Activity →
The output must match the entries below exactly.

Provided information →

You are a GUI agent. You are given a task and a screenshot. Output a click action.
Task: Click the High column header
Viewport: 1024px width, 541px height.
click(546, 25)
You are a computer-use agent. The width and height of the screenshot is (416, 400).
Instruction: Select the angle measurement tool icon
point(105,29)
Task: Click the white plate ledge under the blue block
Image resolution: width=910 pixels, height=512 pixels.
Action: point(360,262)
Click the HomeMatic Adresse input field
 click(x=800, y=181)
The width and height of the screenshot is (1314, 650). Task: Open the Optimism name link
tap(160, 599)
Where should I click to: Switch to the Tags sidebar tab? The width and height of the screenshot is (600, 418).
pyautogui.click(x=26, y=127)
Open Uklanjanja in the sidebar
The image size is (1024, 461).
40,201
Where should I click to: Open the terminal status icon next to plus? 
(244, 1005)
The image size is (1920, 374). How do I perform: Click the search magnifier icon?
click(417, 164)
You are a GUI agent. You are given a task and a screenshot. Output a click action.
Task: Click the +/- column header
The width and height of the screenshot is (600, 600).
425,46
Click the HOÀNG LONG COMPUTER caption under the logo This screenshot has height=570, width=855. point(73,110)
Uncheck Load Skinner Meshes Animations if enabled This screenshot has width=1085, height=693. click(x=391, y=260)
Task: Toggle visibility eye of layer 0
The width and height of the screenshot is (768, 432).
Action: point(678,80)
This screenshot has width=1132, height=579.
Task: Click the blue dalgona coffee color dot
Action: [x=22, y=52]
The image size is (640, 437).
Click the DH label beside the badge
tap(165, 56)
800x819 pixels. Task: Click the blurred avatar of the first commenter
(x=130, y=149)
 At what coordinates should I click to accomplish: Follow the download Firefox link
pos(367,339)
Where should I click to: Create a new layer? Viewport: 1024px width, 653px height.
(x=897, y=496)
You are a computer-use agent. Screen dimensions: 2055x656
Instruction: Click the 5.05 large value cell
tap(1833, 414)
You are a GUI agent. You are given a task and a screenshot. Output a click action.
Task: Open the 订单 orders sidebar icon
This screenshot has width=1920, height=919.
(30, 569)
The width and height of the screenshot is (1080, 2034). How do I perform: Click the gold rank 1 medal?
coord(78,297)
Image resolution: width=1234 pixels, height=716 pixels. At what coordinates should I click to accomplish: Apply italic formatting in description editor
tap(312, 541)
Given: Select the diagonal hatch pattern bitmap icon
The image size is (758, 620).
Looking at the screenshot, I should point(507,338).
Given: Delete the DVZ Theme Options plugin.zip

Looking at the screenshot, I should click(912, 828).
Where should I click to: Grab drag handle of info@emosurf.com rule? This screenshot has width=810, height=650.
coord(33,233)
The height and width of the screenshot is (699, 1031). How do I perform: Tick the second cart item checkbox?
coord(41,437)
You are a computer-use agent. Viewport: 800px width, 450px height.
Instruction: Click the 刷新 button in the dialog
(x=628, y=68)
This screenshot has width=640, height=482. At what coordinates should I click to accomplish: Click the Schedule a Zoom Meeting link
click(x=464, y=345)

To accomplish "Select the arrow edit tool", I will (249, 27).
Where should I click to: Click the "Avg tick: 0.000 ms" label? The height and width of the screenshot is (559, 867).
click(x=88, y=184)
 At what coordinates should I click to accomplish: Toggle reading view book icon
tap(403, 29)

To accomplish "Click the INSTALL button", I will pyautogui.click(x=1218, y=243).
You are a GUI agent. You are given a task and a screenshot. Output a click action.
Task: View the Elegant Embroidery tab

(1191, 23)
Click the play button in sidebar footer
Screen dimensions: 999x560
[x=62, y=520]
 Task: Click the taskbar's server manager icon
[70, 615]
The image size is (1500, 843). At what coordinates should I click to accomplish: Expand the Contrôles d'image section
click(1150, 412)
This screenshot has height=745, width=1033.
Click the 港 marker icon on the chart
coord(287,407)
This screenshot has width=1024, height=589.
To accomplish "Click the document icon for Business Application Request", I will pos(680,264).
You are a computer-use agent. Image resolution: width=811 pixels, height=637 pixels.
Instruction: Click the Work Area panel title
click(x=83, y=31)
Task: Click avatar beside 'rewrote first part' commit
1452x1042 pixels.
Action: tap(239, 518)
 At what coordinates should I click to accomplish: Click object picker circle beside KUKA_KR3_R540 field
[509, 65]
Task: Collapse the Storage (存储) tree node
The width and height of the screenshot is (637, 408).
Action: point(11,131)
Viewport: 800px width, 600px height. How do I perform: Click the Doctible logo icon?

Exercise output →
You are a GUI agent. You are given a task and a screenshot. Output a click action.
Task: Click the High column header
Viewport: 1024px width, 541px height.
click(546, 25)
You are a computer-use agent. The width and height of the screenshot is (416, 400).
Instruction: Select the angle measurement tool icon
point(105,29)
Task: Click the white plate ledge under the blue block
Image resolution: width=910 pixels, height=512 pixels.
Action: point(360,262)
Click the HomeMatic Adresse input field
 click(x=800, y=181)
The width and height of the screenshot is (1314, 650). Task: Open the Optimism name link
tap(160, 599)
Where should I click to: Switch to the Tags sidebar tab? The width and height of the screenshot is (600, 418).
pyautogui.click(x=26, y=127)
Open Uklanjanja in the sidebar
The image size is (1024, 461).
40,201
Where should I click to: Open the terminal status icon next to plus? 
(244, 1005)
The image size is (1920, 374). How do I perform: Click the search magnifier icon?
click(417, 164)
You are a GUI agent. You are given a task and a screenshot. Output a click action.
Task: Click the +/- column header
The width and height of the screenshot is (600, 600).
425,46
Click the HOÀNG LONG COMPUTER caption under the logo This screenshot has height=570, width=855. point(73,110)
Uncheck Load Skinner Meshes Animations if enabled This screenshot has width=1085, height=693. click(x=391, y=260)
Task: Toggle visibility eye of layer 0
The width and height of the screenshot is (768, 432).
Action: point(678,80)
This screenshot has width=1132, height=579.
Task: Click the blue dalgona coffee color dot
Action: [x=22, y=52]
The image size is (640, 437).
Click the DH label beside the badge
tap(165, 56)
800x819 pixels. Task: Click the blurred avatar of the first commenter
(x=130, y=149)
 At what coordinates should I click to accomplish: Follow the download Firefox link
pos(367,339)
Where should I click to: Create a new layer? Viewport: 1024px width, 653px height.
(x=897, y=496)
You are a computer-use agent. Screen dimensions: 2055x656
Instruction: Click the 5.05 large value cell
tap(1833, 414)
You are a GUI agent. You are given a task and a screenshot. Output a click action.
Task: Open the 订单 orders sidebar icon
This screenshot has width=1920, height=919.
(30, 569)
The width and height of the screenshot is (1080, 2034). How do I perform: Click the gold rank 1 medal?
coord(78,297)
Image resolution: width=1234 pixels, height=716 pixels. At what coordinates should I click to accomplish: Apply italic formatting in description editor
tap(312, 541)
Given: Select the diagonal hatch pattern bitmap icon
The image size is (758, 620).
Looking at the screenshot, I should point(507,338).
Given: Delete the DVZ Theme Options plugin.zip

Looking at the screenshot, I should click(912, 828).
Where should I click to: Grab drag handle of info@emosurf.com rule? This screenshot has width=810, height=650.
coord(33,233)
The height and width of the screenshot is (699, 1031). How do I perform: Tick the second cart item checkbox?
coord(41,437)
You are a computer-use agent. Viewport: 800px width, 450px height.
Instruction: Click the 刷新 button in the dialog
(x=628, y=68)
This screenshot has width=640, height=482. At what coordinates should I click to accomplish: Click the Schedule a Zoom Meeting link
click(x=464, y=345)

To accomplish "Select the arrow edit tool", I will (249, 27).
Where should I click to: Click the "Avg tick: 0.000 ms" label? The height and width of the screenshot is (559, 867).
click(x=88, y=184)
 At what coordinates should I click to accomplish: Toggle reading view book icon
tap(403, 29)

To accomplish "Click the INSTALL button", I will pyautogui.click(x=1218, y=243).
You are a GUI agent. You are given a task and a screenshot. Output a click action.
Task: View the Elegant Embroidery tab

(1191, 23)
Click the play button in sidebar footer
Screen dimensions: 999x560
[x=62, y=520]
 Task: Click the taskbar's server manager icon
[70, 615]
The image size is (1500, 843). At what coordinates should I click to accomplish: Expand the Contrôles d'image section
click(1150, 412)
This screenshot has height=745, width=1033.
Click the 港 marker icon on the chart
coord(287,407)
This screenshot has width=1024, height=589.
To accomplish "Click the document icon for Business Application Request", I will pos(680,264).
You are a computer-use agent. Image resolution: width=811 pixels, height=637 pixels.
Instruction: Click the Work Area panel title
click(x=83, y=31)
Task: Click avatar beside 'rewrote first part' commit
1452x1042 pixels.
Action: tap(239, 518)
 At what coordinates should I click to accomplish: Click object picker circle beside KUKA_KR3_R540 field
[509, 65]
Task: Collapse the Storage (存储) tree node
The width and height of the screenshot is (637, 408).
Action: point(11,131)
Viewport: 800px width, 600px height. How do I perform: Click the Doctible logo icon?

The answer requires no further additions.